[Saved entries]
========================================

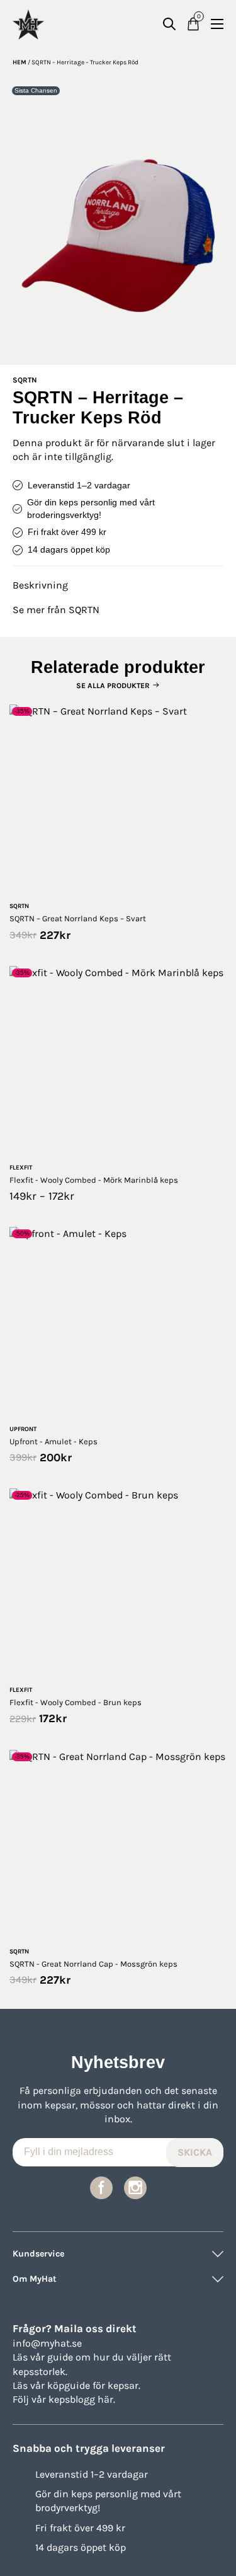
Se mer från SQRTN (56, 610)
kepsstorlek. (40, 2372)
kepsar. (124, 2385)
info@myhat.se (47, 2343)
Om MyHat (35, 2279)
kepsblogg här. (81, 2399)
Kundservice (38, 2253)
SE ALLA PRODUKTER (113, 685)
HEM (19, 62)
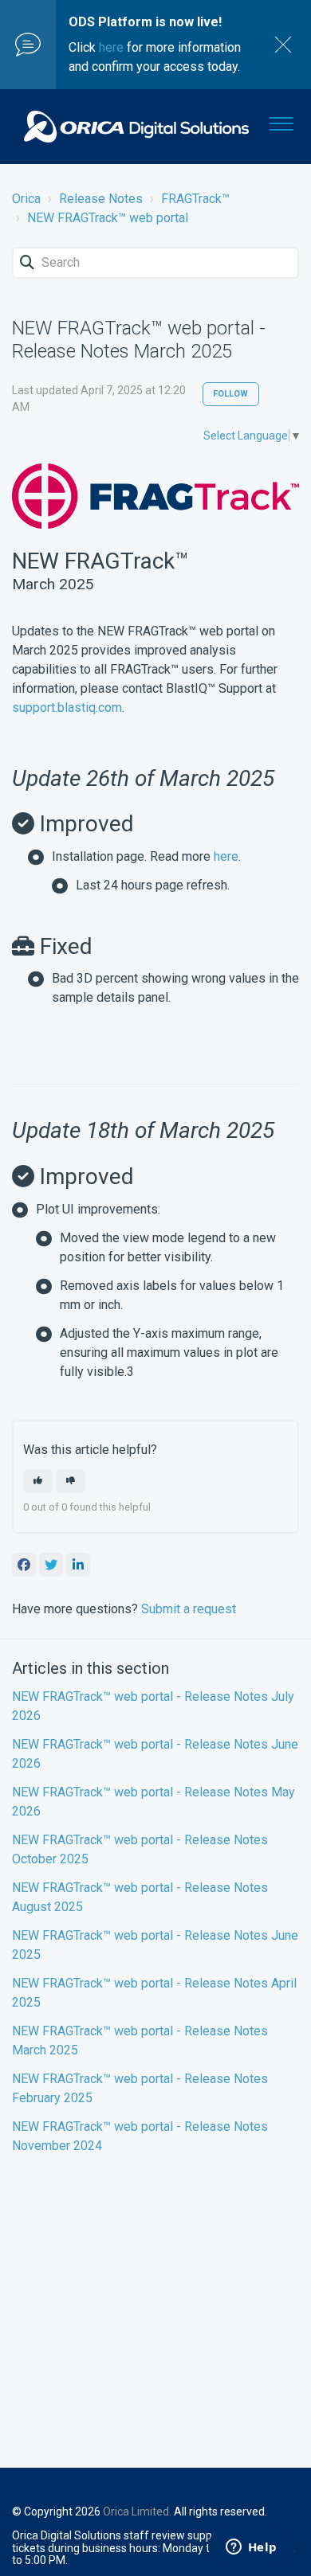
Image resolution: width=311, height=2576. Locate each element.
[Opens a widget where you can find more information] (251, 2548)
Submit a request (188, 1608)
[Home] (136, 126)
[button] (281, 120)
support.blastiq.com (67, 707)
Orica (26, 198)
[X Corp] (51, 1565)
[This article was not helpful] (70, 1481)
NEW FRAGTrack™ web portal (107, 217)
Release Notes (101, 198)
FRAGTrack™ (195, 198)
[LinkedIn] (78, 1565)
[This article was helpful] (38, 1481)
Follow (231, 394)
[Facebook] (24, 1565)
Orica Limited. (137, 2511)
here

========================================

### Problem requirements
With "article" as the word to match, copy each line of the records that has it.

### Solution to the exercise
[This article was not helpful] (70, 1481)
[This article was helpful] (38, 1481)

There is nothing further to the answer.